Spain, Italy and France
The Spanish vaccination strategy has been updated on four occasions. It prioritises PWDs if they are in nursing homes or in sheltered accommodation, if they have assistants and carers and if they receive services in shared spaces, such as day centres. Nevertheless, it does not explicitly prioritise people with physical or bodily disabilities, for example, despite the fact that such disabilities do increase their risk of severe illness.
In the absence of standardised criteria, Spanish communities and regions have come up with different rules concerning which conditions enable people to be first in line for a vaccine and which do not.
Such differences between regions are also pronounced in Italy, with people with the same condition being vaccinated in one region but not in another, Mr Barbieri said.
He stressed that PWDs were not prioritised at first, but the authorities tried to rectify this in early January as a result of pressure from disability associations and an article in the media highlighting the fact that the vaccination plan
forgot about PWDs and their families.
Following a change of government and with the onset of vaccine shortages, a new vaccination plan was created which categorised vaccine eligibility. The result was often absurd inequalities as well as total confusion and chaos, Mr Barbieri said.
For example, PWDs in Lombardy will start to receive their first shots on 15 April, whereas due to a weakened healthcare system, Calabria will not take bookings for PWDs before May.
Albert Prevos from the French Council of Disabled People for European Affairs (CFHE) stressed that PWDs not living in residences were also vulnerable and should be prioritised, which has not been the case in France:
People who live alone should not be victims of the shortage of vaccines, yet they are often forgotten about.
Baltic and Scandinavian Countries
In Lithuania, following active advocacy by disability groups, the government agreed to include parents caring for children with disabilities as well as other carers in priority groups. This was not the case in the beginning, said the Lithuanian member Dovile Juodkaite, who talked about the situation in her own and other Baltic countries.
Unlike other Scandinavian countries, which classify disability as a risk factor for severe cases of COVID, Denmark now mainly prioritises according to age. This has led to considerable confusion, with poor definitions of those who fall within priority groups. As a result, GPs, hospitals and individuals were confused about who would be vaccinated first, said the EESC’s Danish member Sif Holst.
In Denmark the communication of the vaccine programme has been poorly executed. No one is told which category they belong to or when they can expect to be vaccinated, Ms Holst said.

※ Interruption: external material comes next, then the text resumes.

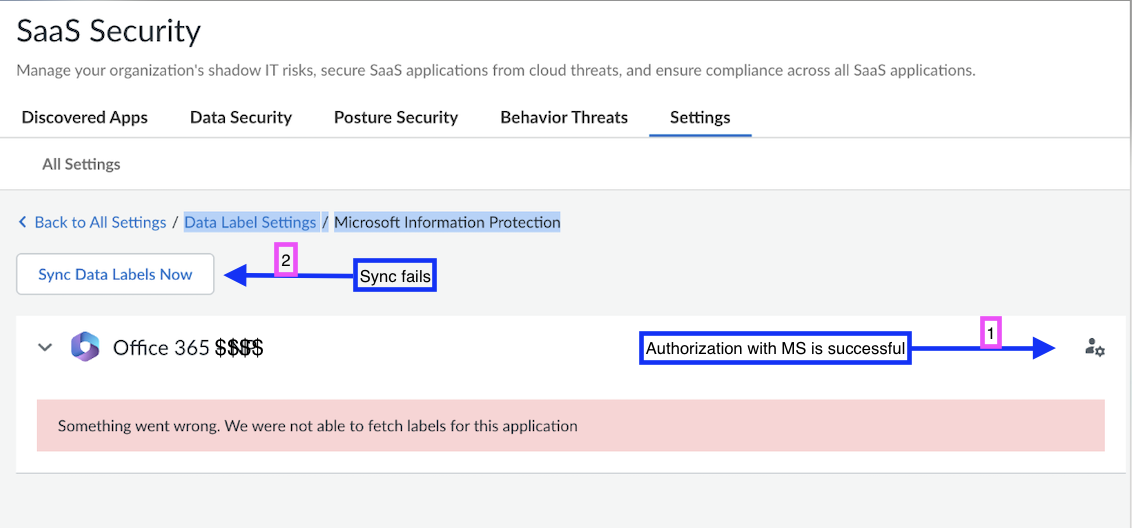The image size is (1132, 528).
Task: Open the Data Label Settings breadcrumb
Action: click(x=250, y=222)
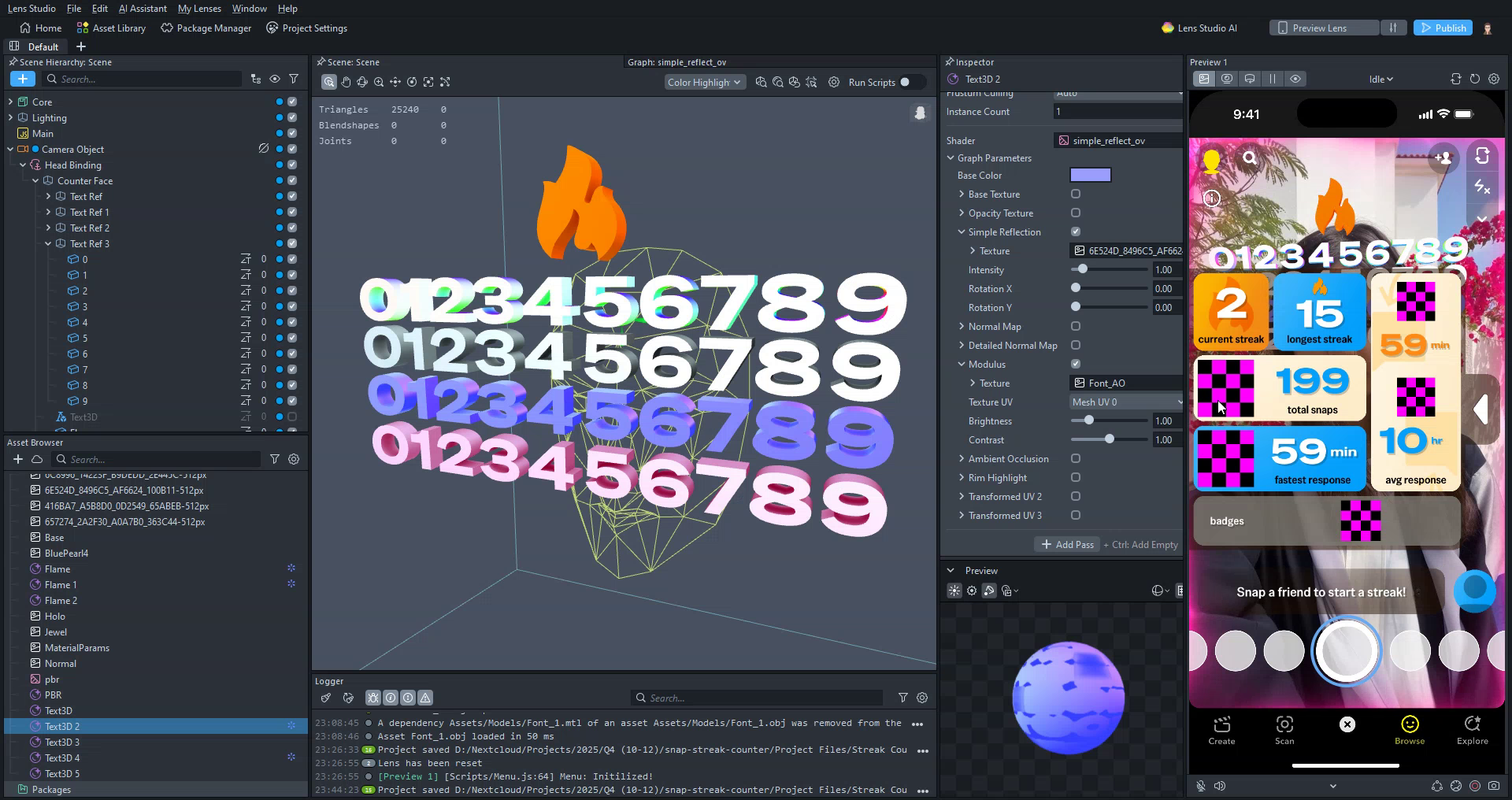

Those not categorised as belonging to a priority group will be vaccinated strictly according to age criteria. This can lead to a 30-year-old person with Down Syndrome or multiple sclerosis waiting their turn alongside people of the same age who do not have a disability.
Romania and Greece
EESC member Tudorel Tupilusi, who heads the organisation for blind people in Romania, said the Romanian disability organisations had successfully lobbied the government to prioritise non-institutionalised PWDs during the second phase, so that they can receive their jabs alongside people aged 65 and older.
However, there were
hiccups and bumps at the beginning, as at first PWDs could only get an appointment to receive the vaccine via the local authorities. This would have dragged out the whole process, but the system changed following an intervention by disability groups. As a result of many issues, the number of Romanians with disabilities who were vaccinated by March remained low, with only 3 000 receiving both doses.
In Greece, disability organisations started campaigning for PWDs to be prioritised before the vaccine rollout in December, saidthe EESC’s Ioannis Vardakastanis.
Disability organisations had both a strategic and operational role, developing close cooperation with the authorities and securing priority for many PWDs. Now they are trying to secure vaccines for blind and visually impaired people as well as tetraplegics under the age of 60.